De manière plus générale, le législateur est aujourd'hui clairement averti: le titulaire d'un droit intellectuel ne peut se voir privé d'un moyen efficace de sauvegarder ses droits: toute norme relative à la mise en oeuvre de la protection légale d'un droit intellectuel doit être alignée sur celles qui concernent les autres droits intellectuels, à moins que la discrimination créée par la loi ne réponde à toutes les conditions de constitutionnalité mises en lumière par l'abondante jurisprudence de la Cour d'arbitrage.

[1] Chargée de cours à l'ULB. Avocate (De Corte & Puttemans).
[2] R.D.C. 2002, p. 842.
[3] J'ai commenté cet arrêt et ses conséquences dans la présente revue: 'Action en cessation, Cour d'arbitrage et droits intellectuels: d'où venons-nous, où en sommes-nous, où allons-nous?', R.D.C. 2002, pp. 812 à 818.

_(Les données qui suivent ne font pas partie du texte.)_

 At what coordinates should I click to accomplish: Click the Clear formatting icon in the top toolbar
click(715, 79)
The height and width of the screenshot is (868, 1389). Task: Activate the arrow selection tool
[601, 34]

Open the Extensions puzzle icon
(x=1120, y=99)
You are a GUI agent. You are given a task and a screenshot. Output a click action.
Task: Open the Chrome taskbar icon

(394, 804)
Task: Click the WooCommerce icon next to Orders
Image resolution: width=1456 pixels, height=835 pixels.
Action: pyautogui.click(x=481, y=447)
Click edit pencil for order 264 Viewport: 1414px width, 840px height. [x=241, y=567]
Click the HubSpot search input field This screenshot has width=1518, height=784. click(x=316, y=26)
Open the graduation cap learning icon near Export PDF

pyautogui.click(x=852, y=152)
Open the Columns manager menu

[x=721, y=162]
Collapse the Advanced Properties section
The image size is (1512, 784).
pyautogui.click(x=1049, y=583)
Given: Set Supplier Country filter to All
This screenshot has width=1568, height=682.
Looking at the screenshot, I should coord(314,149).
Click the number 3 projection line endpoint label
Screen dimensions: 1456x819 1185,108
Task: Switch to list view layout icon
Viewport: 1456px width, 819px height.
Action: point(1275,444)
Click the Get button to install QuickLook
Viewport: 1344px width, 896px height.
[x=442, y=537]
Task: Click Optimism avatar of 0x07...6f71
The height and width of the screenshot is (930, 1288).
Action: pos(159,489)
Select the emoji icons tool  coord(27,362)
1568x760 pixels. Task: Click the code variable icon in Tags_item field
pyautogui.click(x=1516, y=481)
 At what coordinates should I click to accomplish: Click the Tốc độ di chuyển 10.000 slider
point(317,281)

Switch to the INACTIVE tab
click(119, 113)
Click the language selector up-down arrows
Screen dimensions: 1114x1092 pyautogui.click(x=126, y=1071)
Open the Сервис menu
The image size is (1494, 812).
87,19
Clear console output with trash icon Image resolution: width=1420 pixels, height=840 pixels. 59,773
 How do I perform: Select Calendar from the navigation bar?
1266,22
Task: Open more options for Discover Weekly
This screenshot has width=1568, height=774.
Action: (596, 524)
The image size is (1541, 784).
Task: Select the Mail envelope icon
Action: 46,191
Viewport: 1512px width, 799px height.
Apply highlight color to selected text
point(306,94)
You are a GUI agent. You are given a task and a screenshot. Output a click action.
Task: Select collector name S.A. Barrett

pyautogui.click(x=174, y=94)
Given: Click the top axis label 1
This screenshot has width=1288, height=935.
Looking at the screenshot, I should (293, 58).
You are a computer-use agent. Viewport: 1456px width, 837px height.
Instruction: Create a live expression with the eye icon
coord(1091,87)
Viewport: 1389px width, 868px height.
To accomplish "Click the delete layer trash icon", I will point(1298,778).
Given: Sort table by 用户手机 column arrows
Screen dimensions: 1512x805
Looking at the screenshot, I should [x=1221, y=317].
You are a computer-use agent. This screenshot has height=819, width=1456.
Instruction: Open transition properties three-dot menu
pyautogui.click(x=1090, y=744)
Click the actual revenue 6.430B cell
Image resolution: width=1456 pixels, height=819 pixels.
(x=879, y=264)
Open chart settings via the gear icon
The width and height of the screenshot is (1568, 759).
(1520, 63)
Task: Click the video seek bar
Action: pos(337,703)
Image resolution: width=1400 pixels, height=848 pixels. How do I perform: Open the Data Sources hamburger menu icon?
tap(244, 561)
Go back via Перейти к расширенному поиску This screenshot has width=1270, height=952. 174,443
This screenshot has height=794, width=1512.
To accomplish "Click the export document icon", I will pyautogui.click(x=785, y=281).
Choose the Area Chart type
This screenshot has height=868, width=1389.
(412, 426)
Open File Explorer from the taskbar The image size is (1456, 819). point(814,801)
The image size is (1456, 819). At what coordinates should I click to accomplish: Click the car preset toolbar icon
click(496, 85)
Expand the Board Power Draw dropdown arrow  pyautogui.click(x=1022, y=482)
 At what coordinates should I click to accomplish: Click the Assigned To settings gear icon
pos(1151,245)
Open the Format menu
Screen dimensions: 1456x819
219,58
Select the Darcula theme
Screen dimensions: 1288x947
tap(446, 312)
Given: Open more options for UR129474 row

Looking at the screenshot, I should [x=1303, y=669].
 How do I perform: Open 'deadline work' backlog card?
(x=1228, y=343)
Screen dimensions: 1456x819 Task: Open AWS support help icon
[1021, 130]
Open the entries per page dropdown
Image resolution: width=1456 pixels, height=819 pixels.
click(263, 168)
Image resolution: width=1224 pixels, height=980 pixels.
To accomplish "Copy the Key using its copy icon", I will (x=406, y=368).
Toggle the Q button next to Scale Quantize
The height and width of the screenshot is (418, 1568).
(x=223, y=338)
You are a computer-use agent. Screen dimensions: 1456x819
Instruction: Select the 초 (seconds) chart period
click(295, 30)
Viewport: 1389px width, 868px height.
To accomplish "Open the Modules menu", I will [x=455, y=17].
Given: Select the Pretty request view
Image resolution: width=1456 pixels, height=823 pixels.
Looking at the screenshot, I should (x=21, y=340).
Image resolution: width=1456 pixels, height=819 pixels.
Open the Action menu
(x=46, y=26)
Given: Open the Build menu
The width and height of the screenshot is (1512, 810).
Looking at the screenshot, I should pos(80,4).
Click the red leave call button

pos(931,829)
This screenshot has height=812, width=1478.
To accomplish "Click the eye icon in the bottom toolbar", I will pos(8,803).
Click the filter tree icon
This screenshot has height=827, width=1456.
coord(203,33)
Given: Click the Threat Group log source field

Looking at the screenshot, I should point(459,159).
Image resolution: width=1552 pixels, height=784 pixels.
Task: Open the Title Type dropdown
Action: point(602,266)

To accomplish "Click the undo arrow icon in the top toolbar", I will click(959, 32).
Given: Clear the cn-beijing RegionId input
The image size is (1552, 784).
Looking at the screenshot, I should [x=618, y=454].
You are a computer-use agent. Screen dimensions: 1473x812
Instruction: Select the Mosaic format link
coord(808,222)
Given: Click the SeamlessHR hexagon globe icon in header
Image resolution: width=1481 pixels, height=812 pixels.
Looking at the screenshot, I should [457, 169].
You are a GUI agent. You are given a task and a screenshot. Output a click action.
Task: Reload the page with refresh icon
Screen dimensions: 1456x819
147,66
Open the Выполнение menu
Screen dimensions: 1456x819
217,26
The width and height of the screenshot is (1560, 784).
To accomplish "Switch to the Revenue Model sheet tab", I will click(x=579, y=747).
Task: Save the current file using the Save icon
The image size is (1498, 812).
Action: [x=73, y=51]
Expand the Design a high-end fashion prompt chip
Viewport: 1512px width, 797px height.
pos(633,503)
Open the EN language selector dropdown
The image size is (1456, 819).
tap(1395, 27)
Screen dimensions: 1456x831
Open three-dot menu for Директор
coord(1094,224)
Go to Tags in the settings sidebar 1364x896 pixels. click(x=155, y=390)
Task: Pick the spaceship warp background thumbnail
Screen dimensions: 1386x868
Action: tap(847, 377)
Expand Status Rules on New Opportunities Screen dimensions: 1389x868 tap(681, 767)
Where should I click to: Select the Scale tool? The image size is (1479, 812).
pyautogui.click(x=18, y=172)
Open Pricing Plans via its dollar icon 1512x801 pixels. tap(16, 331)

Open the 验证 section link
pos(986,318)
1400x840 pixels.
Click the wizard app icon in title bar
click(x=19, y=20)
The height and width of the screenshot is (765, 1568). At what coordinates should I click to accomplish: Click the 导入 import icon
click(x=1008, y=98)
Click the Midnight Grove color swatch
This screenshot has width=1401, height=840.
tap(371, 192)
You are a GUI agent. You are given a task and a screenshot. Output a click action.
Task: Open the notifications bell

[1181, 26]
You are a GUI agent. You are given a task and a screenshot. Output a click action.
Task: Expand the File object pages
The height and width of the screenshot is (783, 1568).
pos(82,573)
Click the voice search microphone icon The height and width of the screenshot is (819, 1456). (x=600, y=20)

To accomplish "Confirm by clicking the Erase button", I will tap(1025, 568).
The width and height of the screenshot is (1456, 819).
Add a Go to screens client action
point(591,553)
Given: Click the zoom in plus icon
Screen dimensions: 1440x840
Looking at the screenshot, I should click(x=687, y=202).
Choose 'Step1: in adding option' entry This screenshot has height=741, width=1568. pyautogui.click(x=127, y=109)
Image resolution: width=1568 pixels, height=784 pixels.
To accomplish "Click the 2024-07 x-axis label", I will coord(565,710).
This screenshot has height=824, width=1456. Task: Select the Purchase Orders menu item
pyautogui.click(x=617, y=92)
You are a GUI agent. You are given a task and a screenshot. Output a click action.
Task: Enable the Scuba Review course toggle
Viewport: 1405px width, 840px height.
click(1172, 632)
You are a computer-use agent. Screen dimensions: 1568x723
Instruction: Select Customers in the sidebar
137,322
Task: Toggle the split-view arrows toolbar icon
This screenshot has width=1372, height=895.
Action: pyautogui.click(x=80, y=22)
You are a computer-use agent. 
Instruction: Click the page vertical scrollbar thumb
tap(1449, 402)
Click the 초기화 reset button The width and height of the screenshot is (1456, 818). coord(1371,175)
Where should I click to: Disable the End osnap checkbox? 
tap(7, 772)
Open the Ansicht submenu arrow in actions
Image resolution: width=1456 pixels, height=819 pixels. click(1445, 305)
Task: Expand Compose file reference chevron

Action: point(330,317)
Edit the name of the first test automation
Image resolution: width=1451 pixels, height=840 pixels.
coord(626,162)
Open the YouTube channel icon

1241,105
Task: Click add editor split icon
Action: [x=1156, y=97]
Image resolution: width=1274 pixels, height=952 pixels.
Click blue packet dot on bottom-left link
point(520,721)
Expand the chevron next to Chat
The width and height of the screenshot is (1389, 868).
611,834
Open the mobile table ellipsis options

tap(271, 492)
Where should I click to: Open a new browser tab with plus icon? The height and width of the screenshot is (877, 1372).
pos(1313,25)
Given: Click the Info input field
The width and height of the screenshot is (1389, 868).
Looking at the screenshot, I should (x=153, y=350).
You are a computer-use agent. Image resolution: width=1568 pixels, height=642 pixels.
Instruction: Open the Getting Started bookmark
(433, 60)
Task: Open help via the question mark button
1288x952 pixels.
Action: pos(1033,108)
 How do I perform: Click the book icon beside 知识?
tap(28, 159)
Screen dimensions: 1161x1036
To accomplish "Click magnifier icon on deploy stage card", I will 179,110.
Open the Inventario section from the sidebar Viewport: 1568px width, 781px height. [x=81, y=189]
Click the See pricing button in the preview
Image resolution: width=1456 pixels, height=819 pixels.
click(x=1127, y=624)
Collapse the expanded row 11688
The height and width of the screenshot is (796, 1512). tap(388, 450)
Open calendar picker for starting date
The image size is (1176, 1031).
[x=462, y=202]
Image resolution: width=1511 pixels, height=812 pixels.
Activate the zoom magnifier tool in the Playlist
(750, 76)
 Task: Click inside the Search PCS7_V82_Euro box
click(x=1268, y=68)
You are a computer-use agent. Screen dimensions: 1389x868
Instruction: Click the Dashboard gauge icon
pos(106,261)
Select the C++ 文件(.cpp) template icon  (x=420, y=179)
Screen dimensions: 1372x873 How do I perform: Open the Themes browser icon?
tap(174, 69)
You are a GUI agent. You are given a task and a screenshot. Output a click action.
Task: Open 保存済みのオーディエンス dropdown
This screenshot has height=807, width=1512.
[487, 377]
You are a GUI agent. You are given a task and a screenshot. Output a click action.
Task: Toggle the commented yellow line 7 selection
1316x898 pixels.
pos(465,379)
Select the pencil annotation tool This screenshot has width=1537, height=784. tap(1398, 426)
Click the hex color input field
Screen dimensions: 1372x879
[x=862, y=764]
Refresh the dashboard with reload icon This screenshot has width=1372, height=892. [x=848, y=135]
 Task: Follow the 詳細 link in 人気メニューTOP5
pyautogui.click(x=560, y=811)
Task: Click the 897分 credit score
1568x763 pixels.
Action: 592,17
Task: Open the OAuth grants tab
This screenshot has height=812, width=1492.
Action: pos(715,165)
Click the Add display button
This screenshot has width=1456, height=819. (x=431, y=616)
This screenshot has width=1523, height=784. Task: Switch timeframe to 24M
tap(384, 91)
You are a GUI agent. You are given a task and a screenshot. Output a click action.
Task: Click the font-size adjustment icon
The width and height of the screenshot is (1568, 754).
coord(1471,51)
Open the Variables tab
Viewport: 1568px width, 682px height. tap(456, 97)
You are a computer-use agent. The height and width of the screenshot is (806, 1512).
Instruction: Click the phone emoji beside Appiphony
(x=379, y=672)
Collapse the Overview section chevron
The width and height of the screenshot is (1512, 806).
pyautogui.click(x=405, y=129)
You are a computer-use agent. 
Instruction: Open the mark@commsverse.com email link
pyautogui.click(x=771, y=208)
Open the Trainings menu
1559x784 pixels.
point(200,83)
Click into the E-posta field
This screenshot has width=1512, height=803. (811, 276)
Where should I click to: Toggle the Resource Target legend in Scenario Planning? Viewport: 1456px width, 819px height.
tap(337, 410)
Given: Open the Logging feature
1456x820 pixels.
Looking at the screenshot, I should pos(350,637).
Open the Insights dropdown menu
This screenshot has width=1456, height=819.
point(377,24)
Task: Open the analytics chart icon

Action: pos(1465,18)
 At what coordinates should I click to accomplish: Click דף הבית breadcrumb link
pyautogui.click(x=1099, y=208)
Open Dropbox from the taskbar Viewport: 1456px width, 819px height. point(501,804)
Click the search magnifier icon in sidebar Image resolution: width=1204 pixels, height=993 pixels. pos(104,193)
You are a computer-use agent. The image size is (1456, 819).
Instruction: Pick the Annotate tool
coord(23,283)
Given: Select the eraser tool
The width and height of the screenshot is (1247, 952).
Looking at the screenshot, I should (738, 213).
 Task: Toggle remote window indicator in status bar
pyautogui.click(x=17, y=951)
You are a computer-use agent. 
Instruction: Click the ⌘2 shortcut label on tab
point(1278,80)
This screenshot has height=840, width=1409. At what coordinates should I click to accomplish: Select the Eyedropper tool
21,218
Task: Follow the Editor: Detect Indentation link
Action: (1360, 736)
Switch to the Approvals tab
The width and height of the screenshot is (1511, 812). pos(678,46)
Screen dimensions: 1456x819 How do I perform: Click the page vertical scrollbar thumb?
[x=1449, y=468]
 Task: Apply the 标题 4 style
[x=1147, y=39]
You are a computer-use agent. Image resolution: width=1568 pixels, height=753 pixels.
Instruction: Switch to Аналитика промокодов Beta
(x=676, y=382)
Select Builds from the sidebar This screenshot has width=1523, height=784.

[4] Tout au plus peut-on citer, dans le sens retenu par la Cour d'arbitrage, une ordonnance du Juge des saisies de Bruges, confirmée par un arrêt de la Cour d'appel de Gand, fondée comme l'arrêt annoté, sur l'art. 13bis, al. 2, de la LBM.: Civ. Bruges (sais.) 28 avril 1998, R.D.C.-Actualités, p. 416, note critique de B. Michaux; Gand 22 février 2000, R.W. 2000-01, p. 664.
[5] Il est manifeste que de telles procédures ne sont pas bien adaptées à la matière de la propriété intellectuelle. Certains épisodes regrettables ont été relatés, voici quelques années, sous le titre évocateur de: 'Trois présidents du même tribunal de commerce de Bruxelles et trois décisions concernant la même atteinte alléguée à une marque en à peine trois mois', I.R. D.I. 1999, pp. 183-184 (voy. les décisions en question, l.c., pp. 185 à 195 et l'article de Y. Van Couter, 'De ne bis in idem exceptie en de prima facie beoordeling van een beweerde merkinbreuk door de Voorzitter zetelend in kortgeding', l.c., pp. 161-168).
[6] Directive 2004/48/CE du 29 avril 2004, J.O., 30 avril 2004, L 157/45.